The real dilemma is looking forward to the next phase: phase zero. The last time Dubai came anywhere close to this phase was in 1999 with oil prices at $10 and local stock prices on the floor, at the tail-end of the Asian Financial Crisis.

The fear at that time contrasted with the much more modest business slowdown of 2000, and a quick resumption of growth back through the business cycle to our present position. Will it be the same again this time?

Phase zero

Certainly a long phase zero is a nasty business. Dr Faber identifies its characteristics as: flat per capita income; high unemployment; low capital spending; domestic instability; falling profits; capital flight; no foreign investment; hotels empty; stock market at a bottom base; stocks very undervalued; press very negative; credit tight; Swiss bankers give up.

Oil economies are perhaps a little different to this general model for all emerging markets. Capital spending is generally sustainable, and an exit of foreign guest workers leaves less scope for internal unrest.

Indeed, what is needed to quickly exit phase zero is also available. Dr Faber says it needs a ’spark’ or ‘catalyst’ to start the recovery cycle. For oil economies an upturn in oil prices is the usual catalyst, although the long stretches of low oil prices in the 80s and 90s should not be forgotten.

However, if you believe in a commodities super-cycle that began around 2000 then today’s oil price crash should not last long. The supply and demand economics of oil favor a higher price to encourage more oil exploration to replace dwindling reserves, which must sooner or later impact price levels.

Oil is king

It should be no surprise to realize that recovery prospects in the region depend on oil prices. Dubai, as the regional logistics, commercial and financial capital takes about six months to feel an upturn in oil prices as it feeds through the orders pipeline.

But will the world’s economy get quickly back on its feet? That is a far more difficult question to answer. Clearly if that took several years, and not just until Q3 as some hope, then it would be bad news all round.

However, the global stimulus packages look hugely reflationary, and oil prices would surely be one of the first signs it was working. That would make buying assets associated with oil economies at this time a wise move, especially for those who can afford to wait a while.

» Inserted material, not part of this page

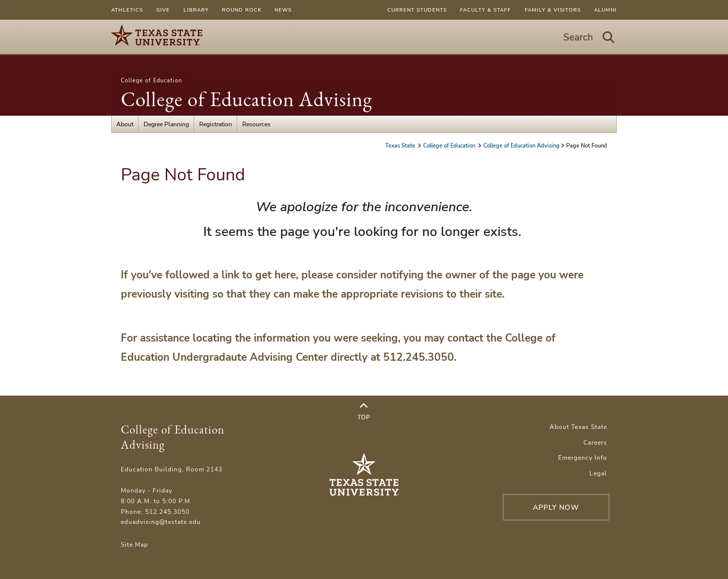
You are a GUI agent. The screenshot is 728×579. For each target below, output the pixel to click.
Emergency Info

Posted on 28 January 2009 Categories: Bond Markets, GCC Real Estate, GCC Stock Markets, Investment Gurus, US Dollar, US Stocks

no Comments posted by readers:

Comment by purpleram - 28 January 2009

The press has never been ‘free’ (relatively) in Dubai.. so the variables are still relatively unknown. No one knows the real depth of Dubai’s current travails. A lot of the assumptions and forecasts by most seem to be based on press reports posted by people with vested interests… so I guess it is a bit early to conclude eitherway..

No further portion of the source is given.